- THE INPUT
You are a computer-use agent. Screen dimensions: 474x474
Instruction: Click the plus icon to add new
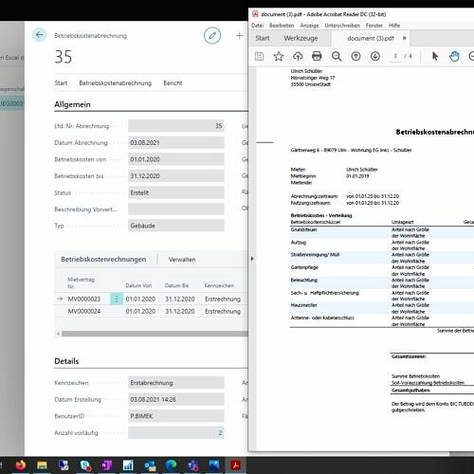tap(239, 36)
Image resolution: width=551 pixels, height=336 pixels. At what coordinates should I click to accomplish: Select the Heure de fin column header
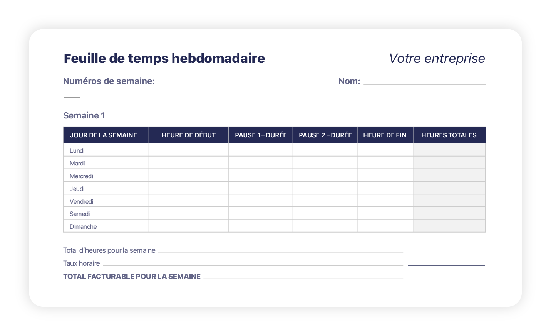point(385,135)
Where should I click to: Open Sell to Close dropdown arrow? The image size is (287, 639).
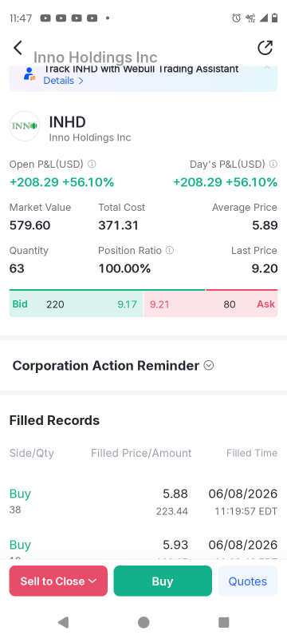(x=92, y=581)
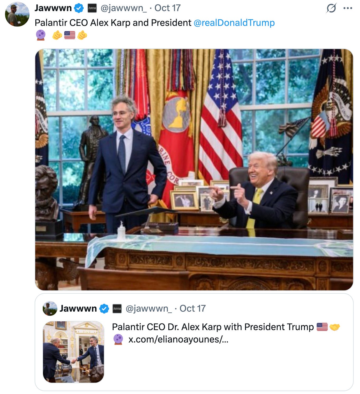The width and height of the screenshot is (360, 394).
Task: Click the crystal ball emoji in main post
Action: [41, 35]
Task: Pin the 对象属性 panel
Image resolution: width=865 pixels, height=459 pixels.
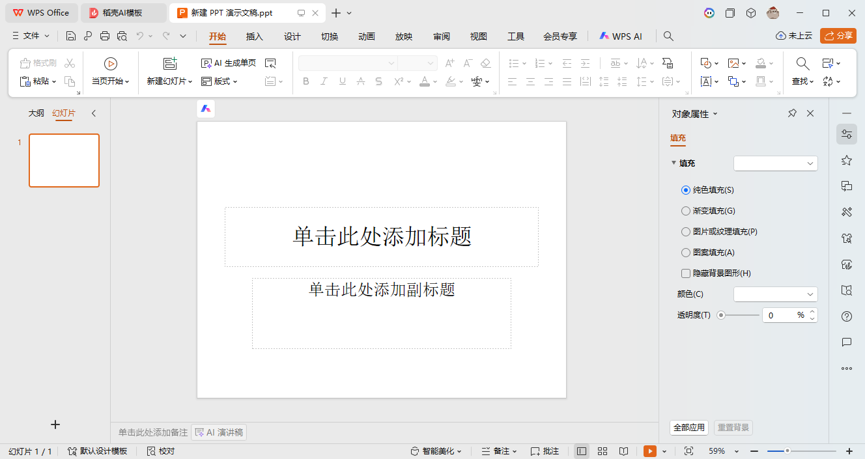Action: [x=792, y=113]
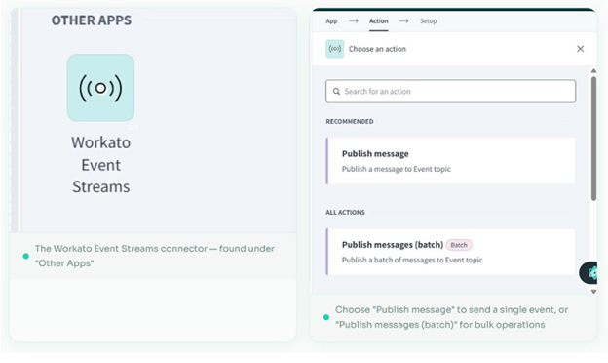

- WHAT YOU NEED TO DO
Return all records exactly as they stand above, except for pictures.

- WRITTEN REPLY
You are a computer-use agent. Screen dimensions: 474x474
Instruction: Click the plus icon to add new
tap(239, 36)
Image resolution: width=551 pixels, height=336 pixels. At what coordinates should I click to accomplish: Select the Heure de fin column header
point(385,135)
Where should I click to: Open Sell to Close dropdown arrow? The image size is (287, 639).
(x=92, y=581)
The width and height of the screenshot is (360, 394).
Task: Click the crystal ball emoji in main post
Action: [41, 35]
Task: Pin the 对象属性 panel
Image resolution: width=865 pixels, height=459 pixels.
Action: [x=792, y=113]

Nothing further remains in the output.